**Material provided**
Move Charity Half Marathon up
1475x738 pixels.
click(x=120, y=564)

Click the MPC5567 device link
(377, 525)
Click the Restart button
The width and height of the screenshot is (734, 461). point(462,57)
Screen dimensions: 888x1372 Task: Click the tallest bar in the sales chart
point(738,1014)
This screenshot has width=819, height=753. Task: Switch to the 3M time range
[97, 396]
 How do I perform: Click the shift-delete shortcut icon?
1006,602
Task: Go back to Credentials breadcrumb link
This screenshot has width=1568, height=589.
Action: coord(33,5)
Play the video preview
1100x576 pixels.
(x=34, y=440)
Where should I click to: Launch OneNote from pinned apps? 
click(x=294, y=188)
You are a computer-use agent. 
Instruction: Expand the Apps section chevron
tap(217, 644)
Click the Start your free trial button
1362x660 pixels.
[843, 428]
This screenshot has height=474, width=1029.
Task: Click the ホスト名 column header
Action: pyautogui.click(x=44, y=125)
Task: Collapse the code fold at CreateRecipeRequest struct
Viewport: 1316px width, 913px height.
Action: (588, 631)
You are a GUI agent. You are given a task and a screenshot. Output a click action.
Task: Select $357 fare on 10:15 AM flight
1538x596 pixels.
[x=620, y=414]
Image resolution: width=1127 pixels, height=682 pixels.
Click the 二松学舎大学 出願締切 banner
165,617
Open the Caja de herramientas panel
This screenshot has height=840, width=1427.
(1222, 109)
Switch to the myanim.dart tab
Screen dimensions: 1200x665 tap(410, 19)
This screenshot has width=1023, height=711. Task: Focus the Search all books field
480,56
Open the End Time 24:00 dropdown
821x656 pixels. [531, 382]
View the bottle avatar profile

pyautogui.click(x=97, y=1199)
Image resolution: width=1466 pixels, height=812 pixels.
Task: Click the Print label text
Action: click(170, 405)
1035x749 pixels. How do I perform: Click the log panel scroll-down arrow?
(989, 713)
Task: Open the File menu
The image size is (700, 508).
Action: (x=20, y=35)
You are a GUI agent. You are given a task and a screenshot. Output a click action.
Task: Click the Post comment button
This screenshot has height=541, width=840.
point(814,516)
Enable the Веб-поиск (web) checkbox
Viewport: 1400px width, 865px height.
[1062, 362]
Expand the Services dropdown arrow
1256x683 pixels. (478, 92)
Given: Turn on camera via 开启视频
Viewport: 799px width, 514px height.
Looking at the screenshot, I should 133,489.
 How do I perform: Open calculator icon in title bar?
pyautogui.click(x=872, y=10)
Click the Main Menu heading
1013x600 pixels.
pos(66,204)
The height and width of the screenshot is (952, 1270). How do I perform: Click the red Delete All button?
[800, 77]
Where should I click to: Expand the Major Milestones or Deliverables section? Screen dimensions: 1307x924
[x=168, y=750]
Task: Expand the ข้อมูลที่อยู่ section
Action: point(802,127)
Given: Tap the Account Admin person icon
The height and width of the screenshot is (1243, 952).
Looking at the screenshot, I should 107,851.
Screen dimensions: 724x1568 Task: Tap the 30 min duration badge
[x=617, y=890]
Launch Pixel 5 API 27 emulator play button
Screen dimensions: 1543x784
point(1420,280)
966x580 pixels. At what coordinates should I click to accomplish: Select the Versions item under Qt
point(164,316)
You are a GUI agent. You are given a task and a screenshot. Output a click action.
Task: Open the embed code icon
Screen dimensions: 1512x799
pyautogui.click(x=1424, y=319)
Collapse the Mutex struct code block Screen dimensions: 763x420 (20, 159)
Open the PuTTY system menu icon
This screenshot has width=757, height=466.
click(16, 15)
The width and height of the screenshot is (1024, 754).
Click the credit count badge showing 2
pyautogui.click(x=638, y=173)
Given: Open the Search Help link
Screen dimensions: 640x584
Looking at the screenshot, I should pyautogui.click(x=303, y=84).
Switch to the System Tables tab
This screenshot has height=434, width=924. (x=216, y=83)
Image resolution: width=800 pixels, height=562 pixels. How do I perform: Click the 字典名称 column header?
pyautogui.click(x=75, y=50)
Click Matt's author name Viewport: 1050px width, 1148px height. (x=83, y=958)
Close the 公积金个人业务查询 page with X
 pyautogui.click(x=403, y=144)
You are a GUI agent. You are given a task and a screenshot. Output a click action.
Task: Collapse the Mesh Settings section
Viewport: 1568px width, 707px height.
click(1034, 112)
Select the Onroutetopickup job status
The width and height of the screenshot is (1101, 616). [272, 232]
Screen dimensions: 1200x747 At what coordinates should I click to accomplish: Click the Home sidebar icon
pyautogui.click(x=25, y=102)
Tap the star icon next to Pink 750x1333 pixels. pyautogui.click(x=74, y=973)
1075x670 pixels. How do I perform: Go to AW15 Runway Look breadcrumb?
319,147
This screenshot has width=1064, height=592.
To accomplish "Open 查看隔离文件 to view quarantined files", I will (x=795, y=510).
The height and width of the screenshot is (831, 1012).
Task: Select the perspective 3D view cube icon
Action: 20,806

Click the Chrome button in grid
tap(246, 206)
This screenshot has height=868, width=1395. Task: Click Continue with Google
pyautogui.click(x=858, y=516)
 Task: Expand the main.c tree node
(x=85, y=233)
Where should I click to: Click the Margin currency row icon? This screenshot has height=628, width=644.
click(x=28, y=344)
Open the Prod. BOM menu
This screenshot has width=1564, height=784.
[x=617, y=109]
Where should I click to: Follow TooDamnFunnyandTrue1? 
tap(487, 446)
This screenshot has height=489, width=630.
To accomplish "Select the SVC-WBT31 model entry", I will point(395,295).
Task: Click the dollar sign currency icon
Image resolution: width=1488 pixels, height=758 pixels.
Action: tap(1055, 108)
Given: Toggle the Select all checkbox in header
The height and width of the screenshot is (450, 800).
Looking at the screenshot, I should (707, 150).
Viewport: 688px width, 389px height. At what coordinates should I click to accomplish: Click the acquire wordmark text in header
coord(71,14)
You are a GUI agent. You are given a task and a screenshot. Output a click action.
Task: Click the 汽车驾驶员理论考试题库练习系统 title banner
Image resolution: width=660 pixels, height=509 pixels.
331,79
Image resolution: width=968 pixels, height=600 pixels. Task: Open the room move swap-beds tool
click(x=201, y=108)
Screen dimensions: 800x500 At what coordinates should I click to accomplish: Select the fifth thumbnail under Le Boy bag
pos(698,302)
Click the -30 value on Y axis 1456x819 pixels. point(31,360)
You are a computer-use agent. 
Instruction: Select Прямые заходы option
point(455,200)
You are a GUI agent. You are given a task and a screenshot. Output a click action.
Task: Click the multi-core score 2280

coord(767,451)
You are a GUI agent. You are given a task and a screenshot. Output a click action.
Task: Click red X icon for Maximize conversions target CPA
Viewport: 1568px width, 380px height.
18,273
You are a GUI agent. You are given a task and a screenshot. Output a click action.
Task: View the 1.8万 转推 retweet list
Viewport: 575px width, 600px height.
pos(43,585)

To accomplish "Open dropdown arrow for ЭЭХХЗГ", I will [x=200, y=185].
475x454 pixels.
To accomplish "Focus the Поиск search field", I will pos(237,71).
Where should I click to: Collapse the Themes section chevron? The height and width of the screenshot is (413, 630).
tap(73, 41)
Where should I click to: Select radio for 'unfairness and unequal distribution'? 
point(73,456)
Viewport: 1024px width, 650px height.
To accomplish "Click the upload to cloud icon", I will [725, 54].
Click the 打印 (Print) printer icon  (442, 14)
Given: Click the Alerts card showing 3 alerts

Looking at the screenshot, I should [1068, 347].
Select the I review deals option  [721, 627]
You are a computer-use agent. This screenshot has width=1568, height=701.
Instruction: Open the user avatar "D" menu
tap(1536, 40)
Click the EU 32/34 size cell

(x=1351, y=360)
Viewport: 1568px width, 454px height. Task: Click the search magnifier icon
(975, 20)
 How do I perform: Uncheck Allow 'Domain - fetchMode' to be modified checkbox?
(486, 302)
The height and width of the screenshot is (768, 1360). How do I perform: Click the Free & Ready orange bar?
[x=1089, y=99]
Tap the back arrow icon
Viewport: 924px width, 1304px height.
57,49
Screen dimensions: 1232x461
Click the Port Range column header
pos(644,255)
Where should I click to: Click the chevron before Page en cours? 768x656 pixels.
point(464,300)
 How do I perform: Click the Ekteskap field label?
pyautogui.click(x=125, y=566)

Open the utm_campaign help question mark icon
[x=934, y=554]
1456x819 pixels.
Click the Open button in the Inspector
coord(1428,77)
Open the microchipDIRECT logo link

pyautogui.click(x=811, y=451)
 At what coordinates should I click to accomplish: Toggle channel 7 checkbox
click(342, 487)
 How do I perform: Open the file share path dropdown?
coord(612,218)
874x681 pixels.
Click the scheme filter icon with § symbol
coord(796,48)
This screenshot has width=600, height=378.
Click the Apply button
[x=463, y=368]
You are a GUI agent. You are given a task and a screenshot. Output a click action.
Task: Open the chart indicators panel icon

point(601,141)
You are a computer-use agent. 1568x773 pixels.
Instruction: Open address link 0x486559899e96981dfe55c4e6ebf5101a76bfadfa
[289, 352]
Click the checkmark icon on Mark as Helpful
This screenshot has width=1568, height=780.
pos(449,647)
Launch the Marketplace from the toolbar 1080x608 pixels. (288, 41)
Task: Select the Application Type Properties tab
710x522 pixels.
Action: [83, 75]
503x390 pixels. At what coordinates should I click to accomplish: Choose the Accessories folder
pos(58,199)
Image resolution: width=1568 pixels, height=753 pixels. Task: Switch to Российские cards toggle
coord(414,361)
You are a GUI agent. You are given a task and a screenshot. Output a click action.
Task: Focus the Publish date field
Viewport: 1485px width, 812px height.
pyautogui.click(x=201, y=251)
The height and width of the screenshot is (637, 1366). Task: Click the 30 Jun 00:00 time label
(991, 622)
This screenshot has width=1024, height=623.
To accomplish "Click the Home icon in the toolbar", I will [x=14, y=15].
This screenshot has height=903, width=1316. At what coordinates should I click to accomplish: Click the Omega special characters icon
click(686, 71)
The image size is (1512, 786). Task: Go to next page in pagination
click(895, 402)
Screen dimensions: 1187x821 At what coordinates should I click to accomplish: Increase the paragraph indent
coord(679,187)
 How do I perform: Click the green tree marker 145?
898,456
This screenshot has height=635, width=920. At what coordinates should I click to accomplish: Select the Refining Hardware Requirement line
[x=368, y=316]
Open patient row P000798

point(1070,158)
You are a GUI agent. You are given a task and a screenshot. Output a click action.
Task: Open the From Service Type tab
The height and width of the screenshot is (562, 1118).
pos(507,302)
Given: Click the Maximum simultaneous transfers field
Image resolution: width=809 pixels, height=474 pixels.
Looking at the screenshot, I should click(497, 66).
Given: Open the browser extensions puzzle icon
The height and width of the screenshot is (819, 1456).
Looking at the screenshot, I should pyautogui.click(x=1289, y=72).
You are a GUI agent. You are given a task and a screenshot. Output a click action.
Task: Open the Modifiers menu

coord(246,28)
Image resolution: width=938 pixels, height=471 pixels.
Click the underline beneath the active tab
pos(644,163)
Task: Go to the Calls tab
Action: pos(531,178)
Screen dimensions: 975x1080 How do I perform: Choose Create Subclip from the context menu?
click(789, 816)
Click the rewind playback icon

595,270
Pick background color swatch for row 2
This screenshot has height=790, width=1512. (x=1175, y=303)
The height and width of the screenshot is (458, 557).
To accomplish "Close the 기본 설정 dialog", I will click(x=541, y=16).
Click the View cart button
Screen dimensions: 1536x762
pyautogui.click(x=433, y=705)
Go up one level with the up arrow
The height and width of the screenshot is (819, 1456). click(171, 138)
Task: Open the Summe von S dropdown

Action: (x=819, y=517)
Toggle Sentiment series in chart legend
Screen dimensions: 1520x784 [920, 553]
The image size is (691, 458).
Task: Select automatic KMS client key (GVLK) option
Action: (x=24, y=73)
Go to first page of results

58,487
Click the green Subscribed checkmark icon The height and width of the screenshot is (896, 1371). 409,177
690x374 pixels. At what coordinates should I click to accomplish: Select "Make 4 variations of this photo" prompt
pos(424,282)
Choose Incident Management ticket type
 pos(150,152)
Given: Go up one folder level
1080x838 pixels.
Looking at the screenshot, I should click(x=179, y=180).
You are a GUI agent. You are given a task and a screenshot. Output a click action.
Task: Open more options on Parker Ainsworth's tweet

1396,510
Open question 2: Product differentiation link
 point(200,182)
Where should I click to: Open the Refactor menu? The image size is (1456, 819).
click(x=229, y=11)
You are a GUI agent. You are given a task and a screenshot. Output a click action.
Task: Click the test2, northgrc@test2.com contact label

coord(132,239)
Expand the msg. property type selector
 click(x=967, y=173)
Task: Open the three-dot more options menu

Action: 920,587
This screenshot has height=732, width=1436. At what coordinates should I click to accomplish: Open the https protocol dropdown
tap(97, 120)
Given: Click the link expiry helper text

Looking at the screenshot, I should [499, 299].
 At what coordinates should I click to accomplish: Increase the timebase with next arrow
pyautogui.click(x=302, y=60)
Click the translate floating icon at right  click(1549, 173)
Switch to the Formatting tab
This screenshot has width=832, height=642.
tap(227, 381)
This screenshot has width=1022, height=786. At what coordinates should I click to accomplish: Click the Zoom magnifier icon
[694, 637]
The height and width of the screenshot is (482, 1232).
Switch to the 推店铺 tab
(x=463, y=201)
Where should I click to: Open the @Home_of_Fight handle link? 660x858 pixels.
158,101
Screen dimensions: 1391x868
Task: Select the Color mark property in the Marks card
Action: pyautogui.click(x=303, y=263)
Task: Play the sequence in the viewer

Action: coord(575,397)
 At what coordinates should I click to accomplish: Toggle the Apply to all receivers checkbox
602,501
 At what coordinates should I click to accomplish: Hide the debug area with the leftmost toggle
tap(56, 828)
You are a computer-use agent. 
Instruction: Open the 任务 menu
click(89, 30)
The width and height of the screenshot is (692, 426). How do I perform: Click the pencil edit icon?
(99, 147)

**Given task**
Transcribe the records verbatim, from the first line through the line containing "Action: click(170, 405)", including that line.

**Response to the task**
Move Charity Half Marathon up
1475x738 pixels.
click(x=120, y=564)

Click the MPC5567 device link
(377, 525)
Click the Restart button
The width and height of the screenshot is (734, 461). point(462,57)
Screen dimensions: 888x1372 Task: Click the tallest bar in the sales chart
point(738,1014)
This screenshot has width=819, height=753. Task: Switch to the 3M time range
[97, 396]
 How do I perform: Click the shift-delete shortcut icon?
1006,602
Task: Go back to Credentials breadcrumb link
This screenshot has width=1568, height=589.
Action: coord(33,5)
Play the video preview
1100x576 pixels.
(x=34, y=440)
Where should I click to: Launch OneNote from pinned apps? 
click(x=294, y=188)
You are a computer-use agent. 
Instruction: Expand the Apps section chevron
tap(217, 644)
Click the Start your free trial button
1362x660 pixels.
[843, 428]
This screenshot has height=474, width=1029.
Task: Click the ホスト名 column header
Action: pyautogui.click(x=44, y=125)
Task: Collapse the code fold at CreateRecipeRequest struct
Viewport: 1316px width, 913px height.
Action: (588, 631)
You are a GUI agent. You are given a task and a screenshot. Output a click action.
Task: Select $357 fare on 10:15 AM flight
1538x596 pixels.
[x=620, y=414]
Image resolution: width=1127 pixels, height=682 pixels.
Click the 二松学舎大学 出願締切 banner
165,617
Open the Caja de herramientas panel
This screenshot has height=840, width=1427.
(1222, 109)
Switch to the myanim.dart tab
Screen dimensions: 1200x665 tap(410, 19)
This screenshot has width=1023, height=711. Task: Focus the Search all books field
480,56
Open the End Time 24:00 dropdown
821x656 pixels. [531, 382]
View the bottle avatar profile

pyautogui.click(x=97, y=1199)
Image resolution: width=1466 pixels, height=812 pixels.
Task: Click the Print label text
Action: click(170, 405)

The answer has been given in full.